— Teks Hasil Ekstraksi —
□ □ □ □

TEMPO.CO, Edmonton - Peneliti University of Alberta, Kanada, telah menggali tautan misterius antara kadal purba di Afrika dan komodo, kadal terbesar di dunia yang menjadi hewan endemik Indonesia. Meski berada di belahan bumi yang berbeda, ahli biologi Alison Murray dan Rob Holmes mengatakan keunikan bentuk tulang belakang kadal Afrika dari 33 juta tahun lalu dan komodo yang baru muncul 700 ribu tahun itu menjadi bukti adanya hubungan kekerabatan di antara mereka.
“Fosil kadal Afrika itu ditemukan di permukaan gurun yang tersapu angin,” kata Holmes. “Fosil itu jelaslah berasal dari kadal genus Varanus dan ada lebih dari 50 spesies yang hidup saat ini, termasuk komodo dan kadal besar lainnya.”

□ □ □ □

— Materi yang Disediakan —
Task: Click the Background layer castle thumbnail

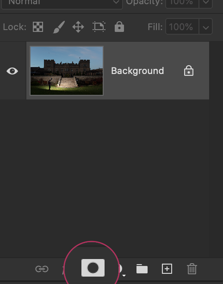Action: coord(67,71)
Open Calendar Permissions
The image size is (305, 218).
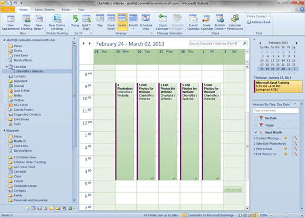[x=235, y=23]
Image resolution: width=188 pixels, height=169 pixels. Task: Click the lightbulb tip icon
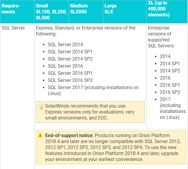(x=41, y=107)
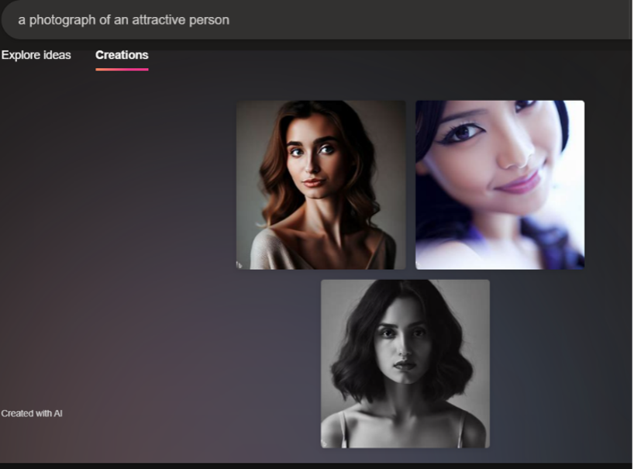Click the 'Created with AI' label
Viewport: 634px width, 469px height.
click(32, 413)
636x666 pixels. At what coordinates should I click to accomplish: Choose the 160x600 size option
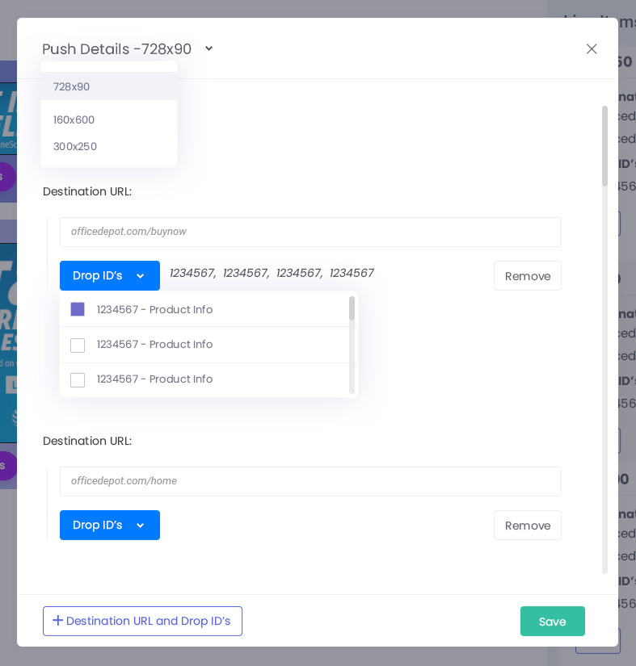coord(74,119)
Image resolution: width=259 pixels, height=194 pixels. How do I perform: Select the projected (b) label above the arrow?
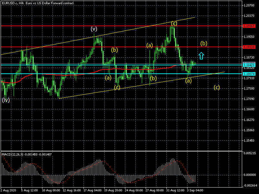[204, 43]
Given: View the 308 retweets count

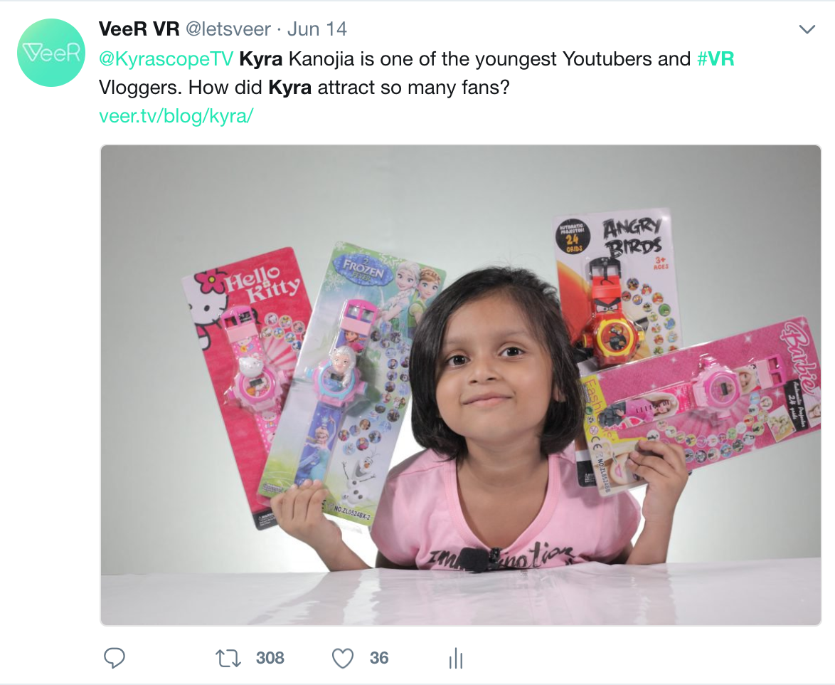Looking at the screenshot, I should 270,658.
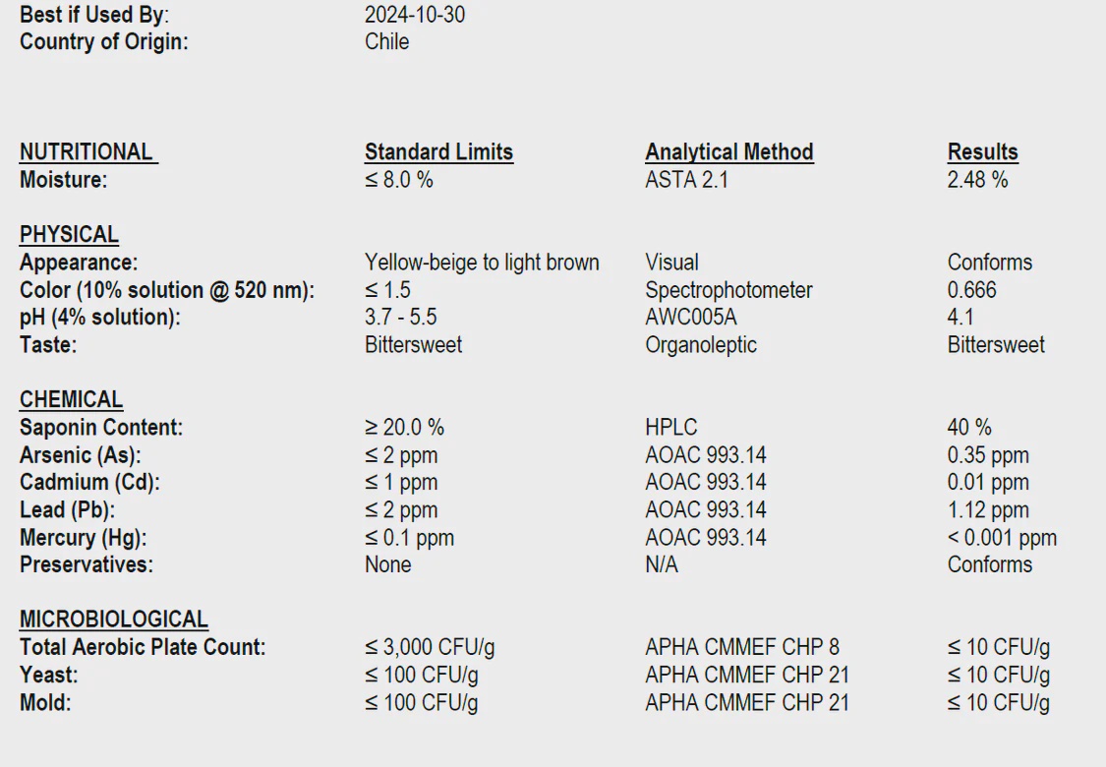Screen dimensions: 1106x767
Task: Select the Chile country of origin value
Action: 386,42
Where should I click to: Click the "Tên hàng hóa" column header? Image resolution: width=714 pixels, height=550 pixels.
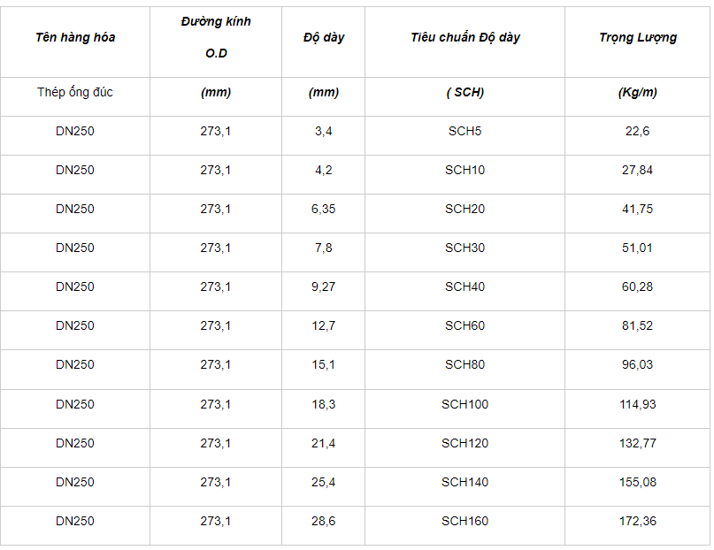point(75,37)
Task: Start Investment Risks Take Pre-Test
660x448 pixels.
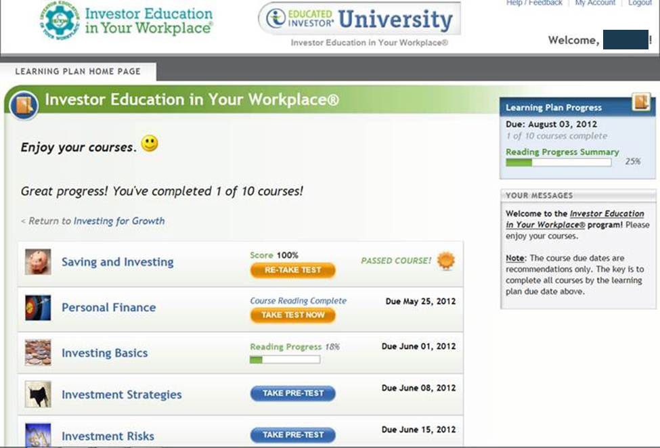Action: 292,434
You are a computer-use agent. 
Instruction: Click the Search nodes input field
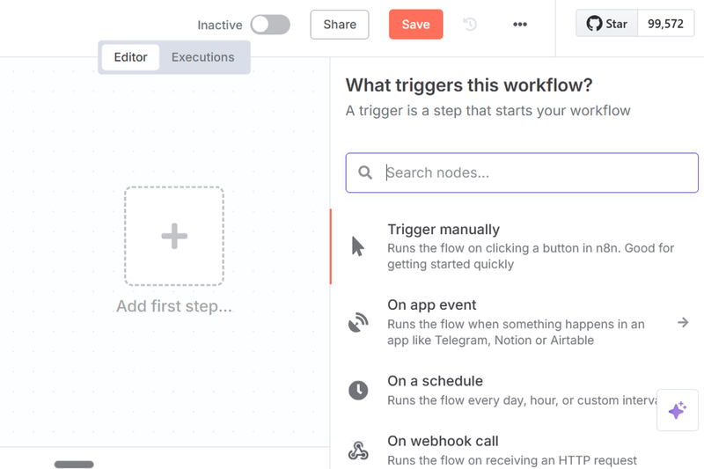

□ □ □ □

— Perintah Tugas —
Tentukan apakah setiap pernyataan berikut sesuai dengan teks hasil ekstraksi. Jawab ya atau tidak, lalu kutip persis kata-kata dalam teks yang menjadi penentunya.
(a) Fosil kadal Afrika ditemukan di permukaan gurun.
(b) Komodo sudah muncul sejak 33 juta tahun lalu.
(c) Genus Varanus memiliki kurang dari sepuluh spesies yang hidup saat ini.
Entri di atas tidak berperan apa pun dalam hal ini.

— Jawaban Tugas —
(a) Ya: "Fosil kadal Afrika itu ditemukan di permukaan gurun yang tersapu angin"
(b) Tidak: "kadal Afrika dari 33 juta tahun lalu dan komodo yang baru muncul 700 ribu tahun itu"
(c) Tidak: "ada lebih dari 50 spesies yang hidup saat ini"